I am no bull, but occasionally I see one or two things they do. (usually just not to the same extent). Now I can be totally wrong, but didnt tax law change in 1997 to allow the deduction of up 500k in housing profits? (250k individual). Taxes on 500k is alot of money, something that would then be plowed into the value of the house.
Also the trend line pre WWII is nice to see, but not as usable as the trend line afterwards because lifestyle is differnet now. The boom in the late 1940’s is due to the rise of suburbia by returning WWII verterans and their starting families. Also, WWII started women in the work force, and while it took 20 years to bloom, the beginnings of it can be traced to lower middle income people deploying the female in the relationship to get a job to raise the standard of living. Nurses, teachers, secretaries, these were all acceptable jobs for women in the 1950’s that were often male dominated previously. Also previous to 1940 most people lived in cities or on rural farms and a car was an unusual thing. People either lived on the land they worked or near the factory/building.

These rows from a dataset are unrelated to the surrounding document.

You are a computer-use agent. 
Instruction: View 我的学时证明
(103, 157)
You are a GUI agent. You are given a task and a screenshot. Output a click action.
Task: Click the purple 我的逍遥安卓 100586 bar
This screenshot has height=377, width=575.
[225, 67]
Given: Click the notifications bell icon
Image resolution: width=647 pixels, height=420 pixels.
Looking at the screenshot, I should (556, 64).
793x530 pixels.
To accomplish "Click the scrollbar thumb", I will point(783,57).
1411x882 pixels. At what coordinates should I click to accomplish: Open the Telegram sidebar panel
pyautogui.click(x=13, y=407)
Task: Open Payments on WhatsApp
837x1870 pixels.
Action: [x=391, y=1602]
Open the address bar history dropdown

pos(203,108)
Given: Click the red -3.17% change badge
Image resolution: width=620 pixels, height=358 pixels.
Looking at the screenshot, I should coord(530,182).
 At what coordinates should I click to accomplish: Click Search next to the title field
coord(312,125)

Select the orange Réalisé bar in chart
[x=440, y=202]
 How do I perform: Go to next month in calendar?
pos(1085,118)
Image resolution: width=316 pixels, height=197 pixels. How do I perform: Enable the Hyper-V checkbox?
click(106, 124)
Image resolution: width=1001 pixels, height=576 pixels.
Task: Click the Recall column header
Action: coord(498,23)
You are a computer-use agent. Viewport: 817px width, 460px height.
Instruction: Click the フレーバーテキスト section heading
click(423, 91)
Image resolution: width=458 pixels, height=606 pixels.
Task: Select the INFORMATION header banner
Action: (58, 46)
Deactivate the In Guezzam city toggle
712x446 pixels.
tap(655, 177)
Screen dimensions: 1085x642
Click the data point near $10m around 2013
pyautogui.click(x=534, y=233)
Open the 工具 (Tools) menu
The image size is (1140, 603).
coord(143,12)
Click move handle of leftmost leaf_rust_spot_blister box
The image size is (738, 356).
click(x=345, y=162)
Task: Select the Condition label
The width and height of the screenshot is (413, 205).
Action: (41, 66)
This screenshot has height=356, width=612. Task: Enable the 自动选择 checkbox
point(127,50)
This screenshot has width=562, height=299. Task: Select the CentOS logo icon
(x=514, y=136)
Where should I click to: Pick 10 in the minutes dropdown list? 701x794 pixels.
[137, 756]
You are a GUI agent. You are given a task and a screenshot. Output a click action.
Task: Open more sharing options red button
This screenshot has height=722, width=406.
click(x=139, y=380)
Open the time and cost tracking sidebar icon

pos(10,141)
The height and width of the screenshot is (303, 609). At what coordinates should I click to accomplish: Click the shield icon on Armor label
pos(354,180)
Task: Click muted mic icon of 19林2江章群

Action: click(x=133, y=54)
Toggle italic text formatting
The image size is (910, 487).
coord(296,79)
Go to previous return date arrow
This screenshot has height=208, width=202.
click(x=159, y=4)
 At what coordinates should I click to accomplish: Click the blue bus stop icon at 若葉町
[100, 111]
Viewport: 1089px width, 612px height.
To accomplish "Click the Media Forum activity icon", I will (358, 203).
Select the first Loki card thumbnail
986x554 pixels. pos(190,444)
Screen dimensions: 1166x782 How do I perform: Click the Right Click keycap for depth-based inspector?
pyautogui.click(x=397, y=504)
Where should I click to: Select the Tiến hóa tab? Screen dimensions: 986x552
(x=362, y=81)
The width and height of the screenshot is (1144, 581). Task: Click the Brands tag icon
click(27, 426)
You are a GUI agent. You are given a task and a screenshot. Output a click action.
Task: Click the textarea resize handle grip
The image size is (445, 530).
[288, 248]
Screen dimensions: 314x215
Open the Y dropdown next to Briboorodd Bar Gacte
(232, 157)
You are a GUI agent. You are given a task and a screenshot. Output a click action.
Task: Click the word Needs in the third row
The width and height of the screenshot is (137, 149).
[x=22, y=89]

The rise in 1970 can be attributed to the baby boom generation. The first boomers were born in 1946 and take that out to 23-24 years later (marrage and college age) and there is your spike. Demand from one of the largest generations hit the market. The boom in 1997 can be linked to a change in tax rates and demand from the baby boom generations children (1997-1970= 27years old).
None of this explains the giant spike observed between 2000 and 2007. That was loose lending and ignoring risk in lending markets. That will self correct. No generational or immigation shift I know of can explain the 2003-2005 insanity.